# [TASK OBJECTIVE]
Retype the rows below, everything from the line containing "Select pink swatch" down through the end of the rows, with no changes. Leave the pictures out of your answer.
::: PROVIDED MATERIAL
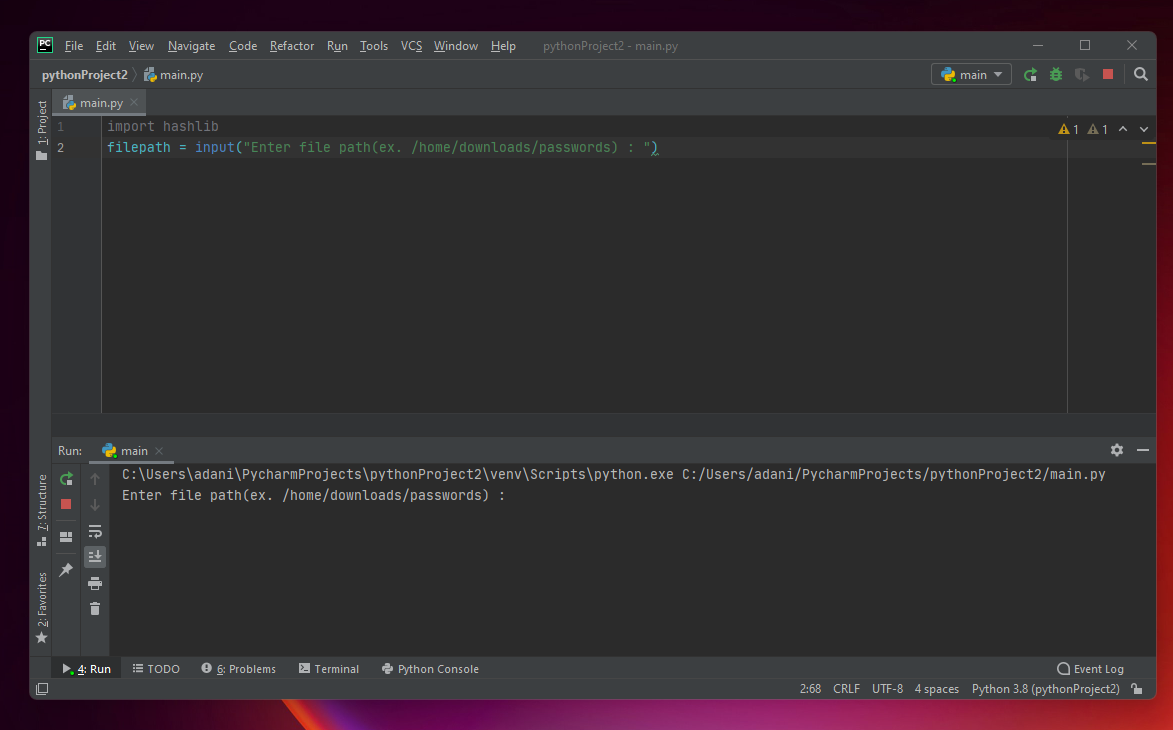Click line number 2 in the editor
This screenshot has width=1173, height=730.
coord(61,147)
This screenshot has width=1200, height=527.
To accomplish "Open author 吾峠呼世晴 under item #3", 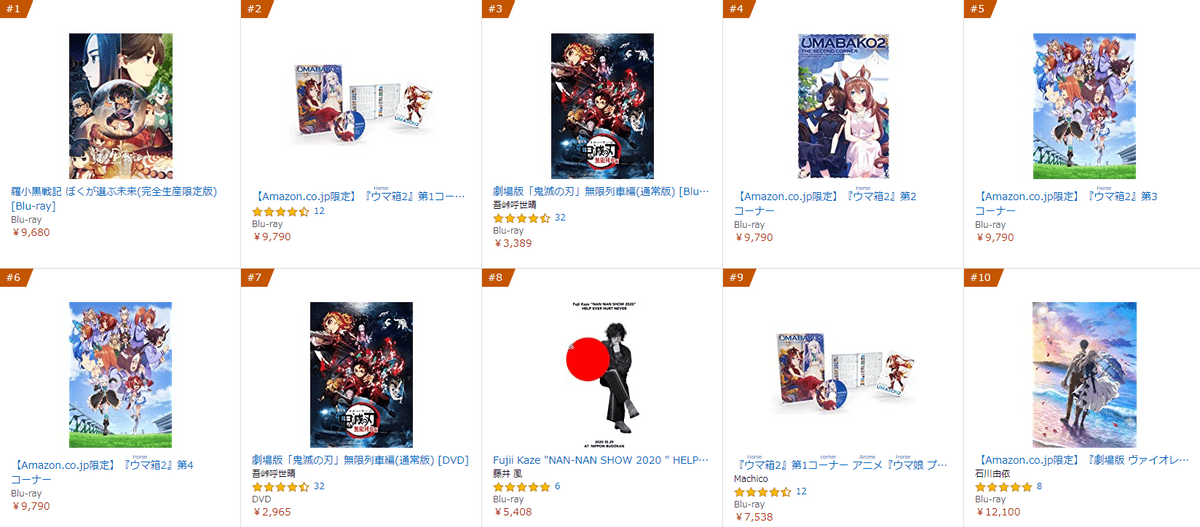I will pos(520,204).
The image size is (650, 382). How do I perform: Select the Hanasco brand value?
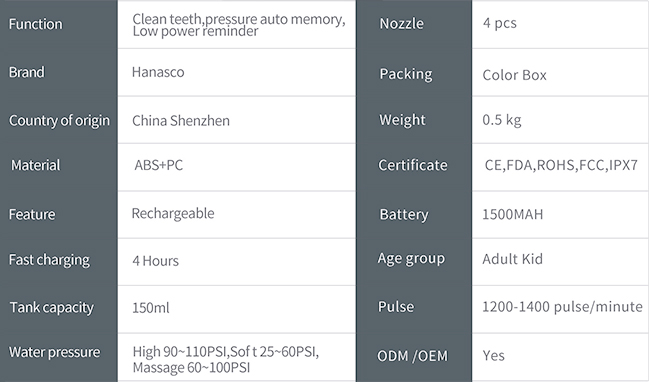[158, 72]
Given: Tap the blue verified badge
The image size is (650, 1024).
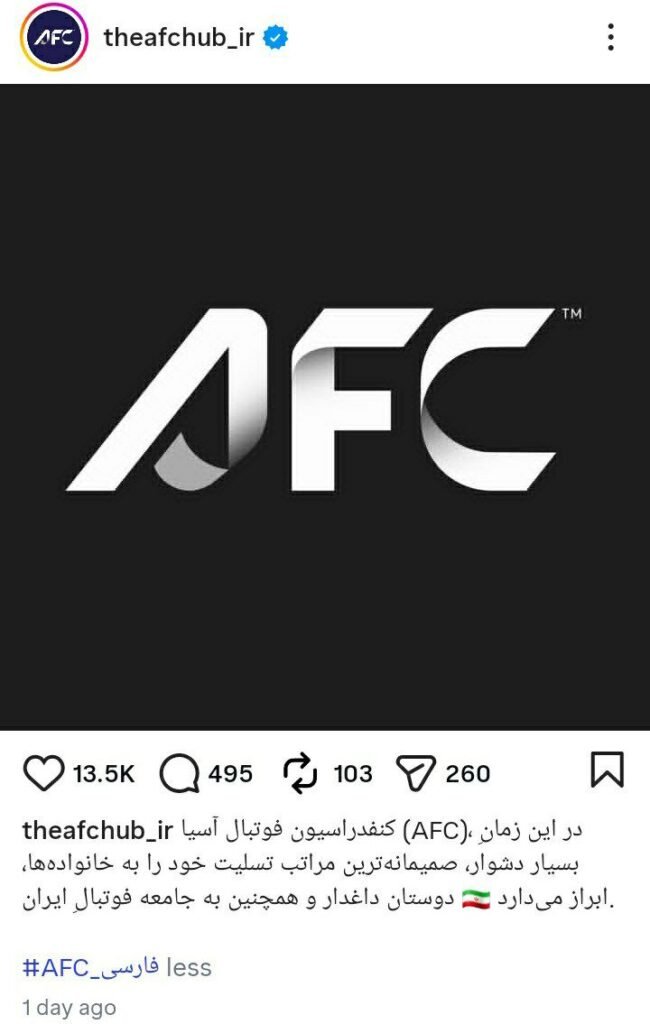Looking at the screenshot, I should pyautogui.click(x=276, y=38).
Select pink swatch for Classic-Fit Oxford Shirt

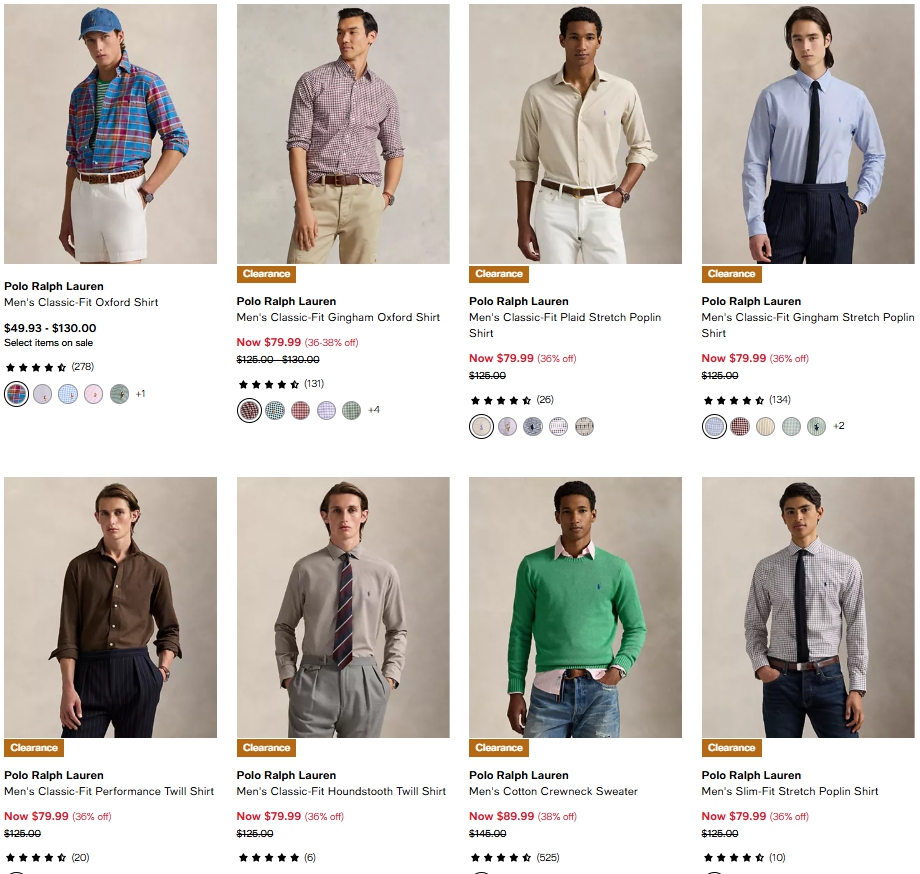click(94, 393)
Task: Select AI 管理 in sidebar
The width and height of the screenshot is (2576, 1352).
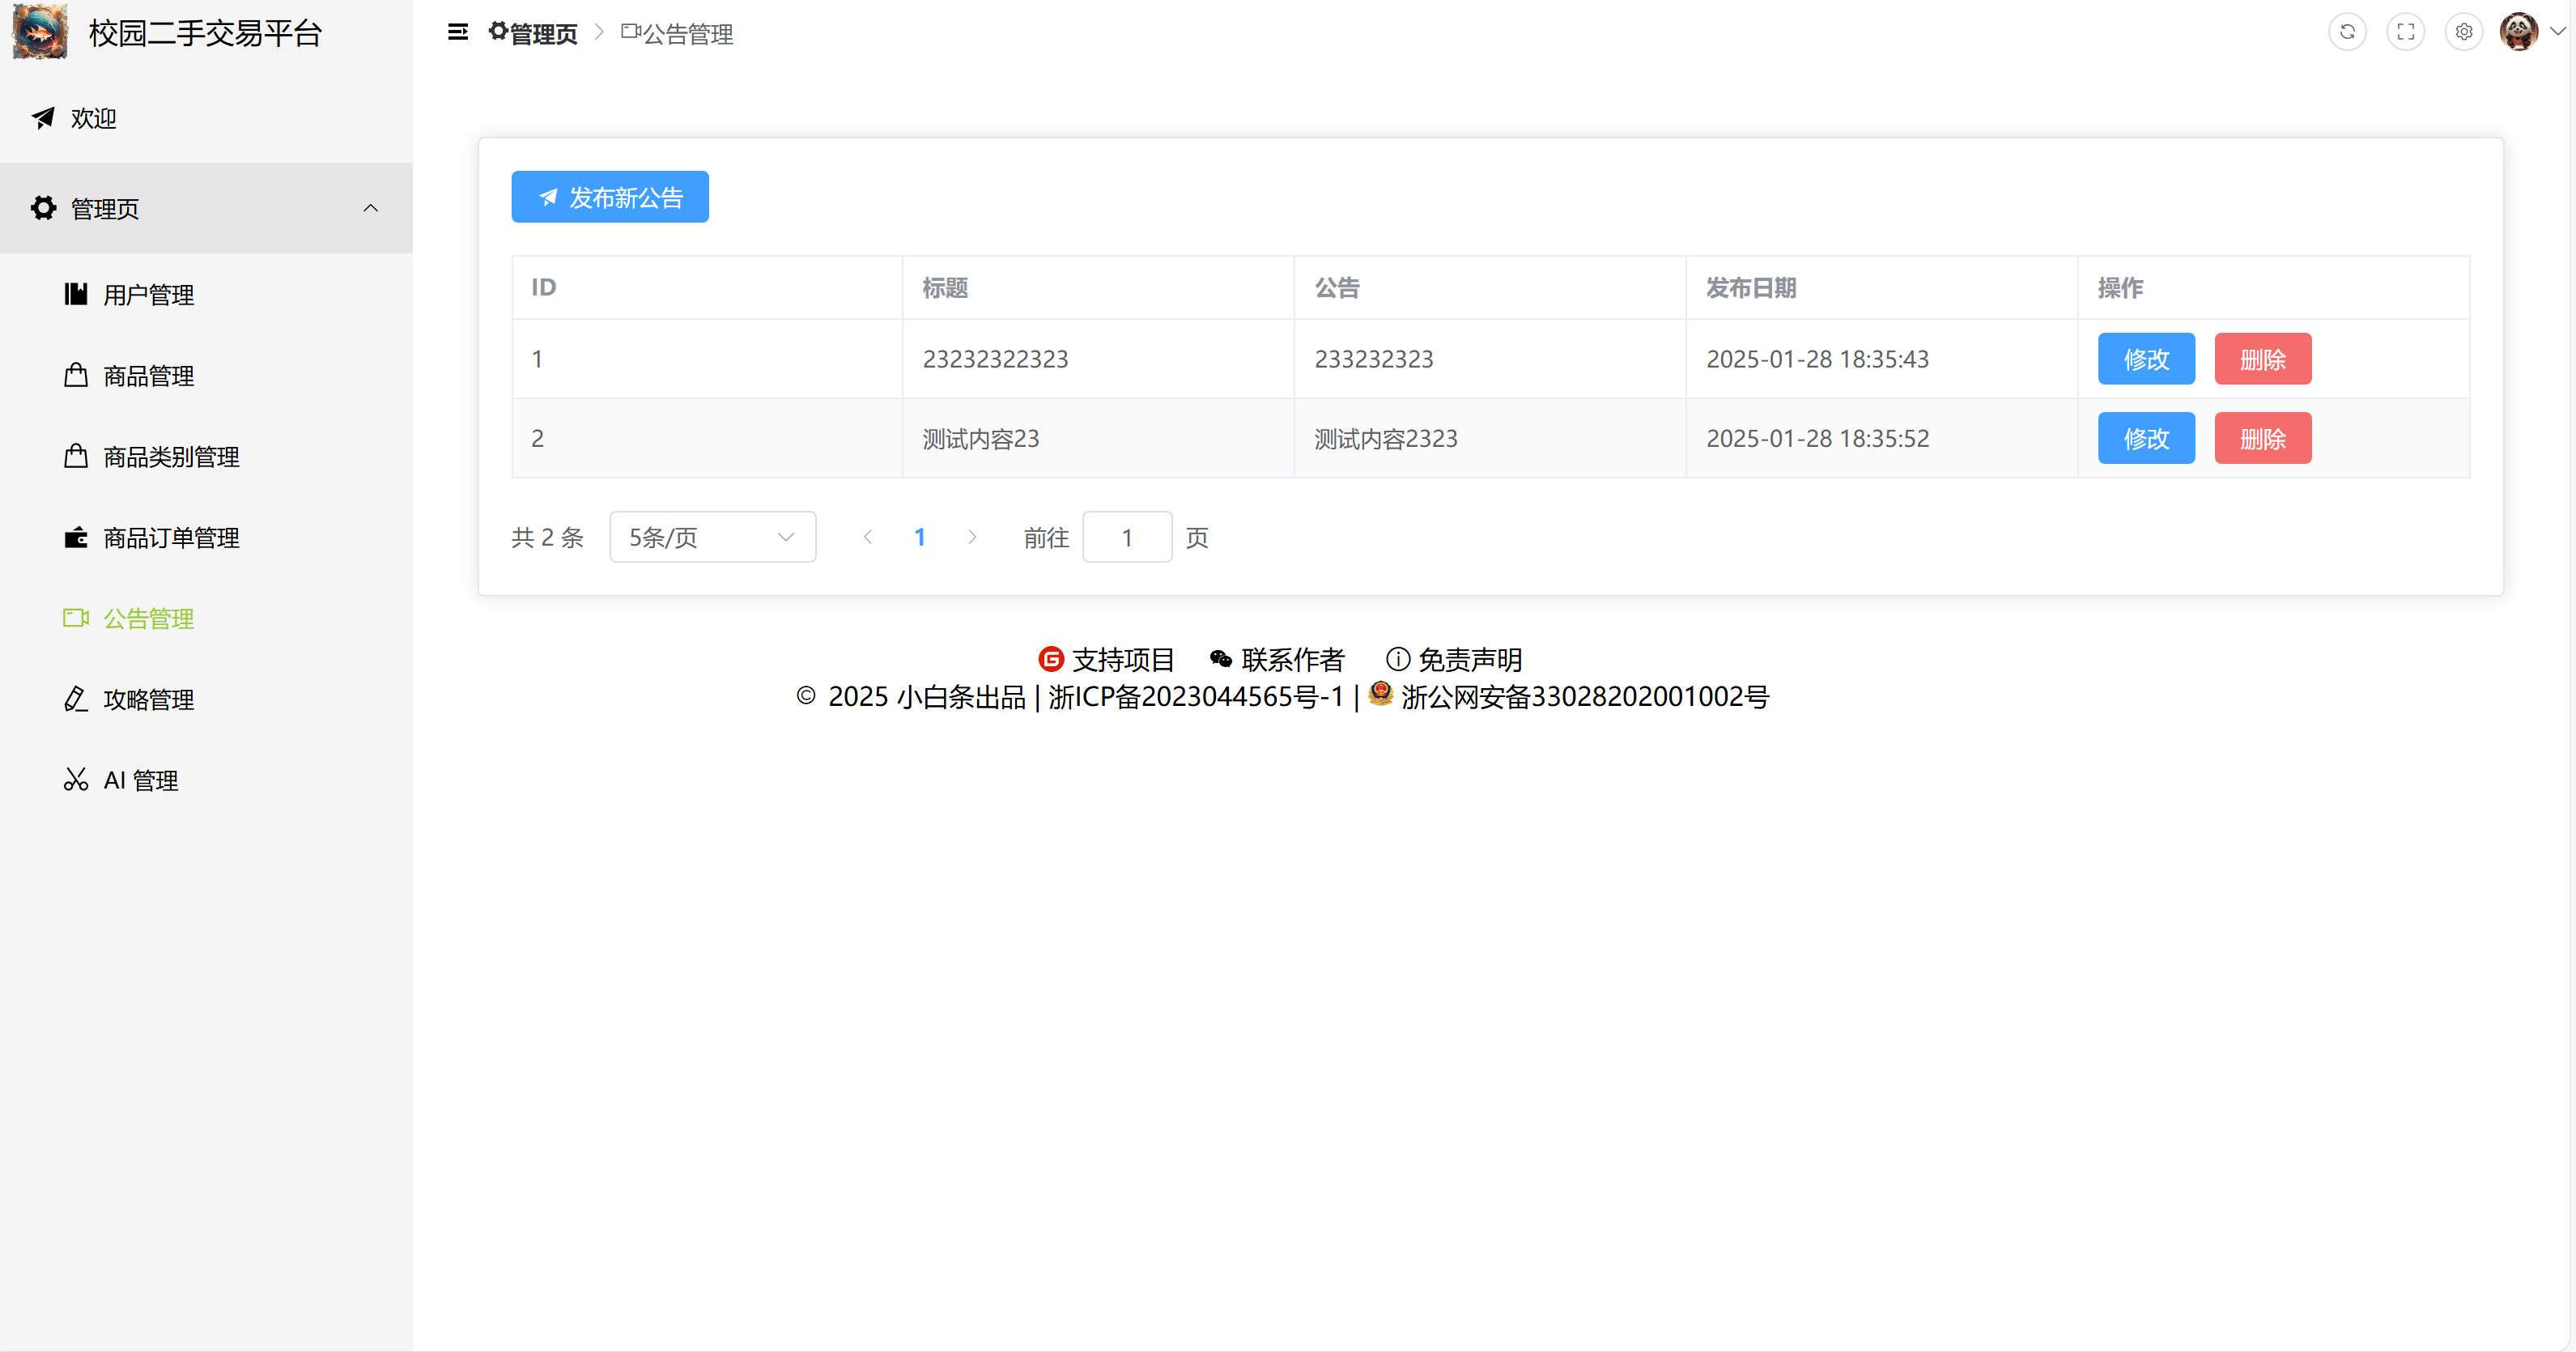Action: pyautogui.click(x=140, y=780)
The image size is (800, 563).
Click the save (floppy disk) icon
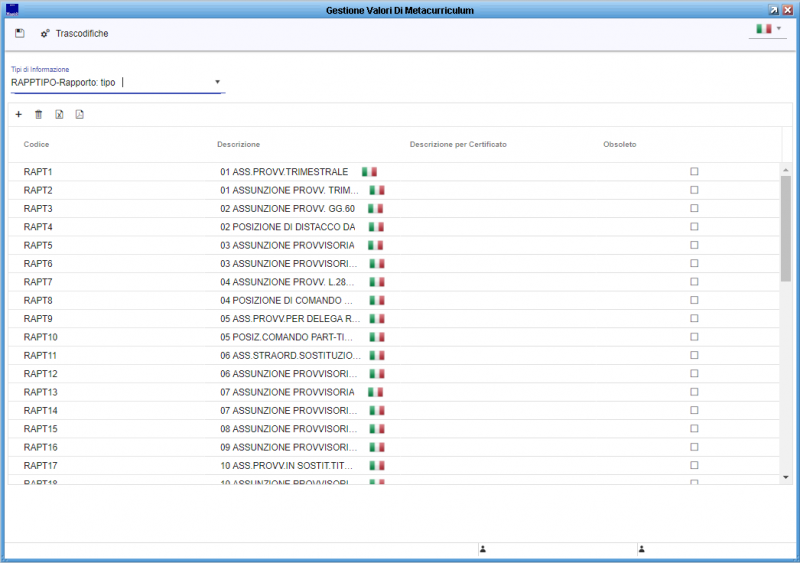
::::::
# [SOLUTION TO THIS EXERCISE]
Select pink swatch for Classic-Fit Oxford Shirt

click(94, 393)
Task: Select AI 管理 in sidebar
The width and height of the screenshot is (2576, 1352).
Action: pyautogui.click(x=140, y=780)
The image size is (800, 563).
Click the save (floppy disk) icon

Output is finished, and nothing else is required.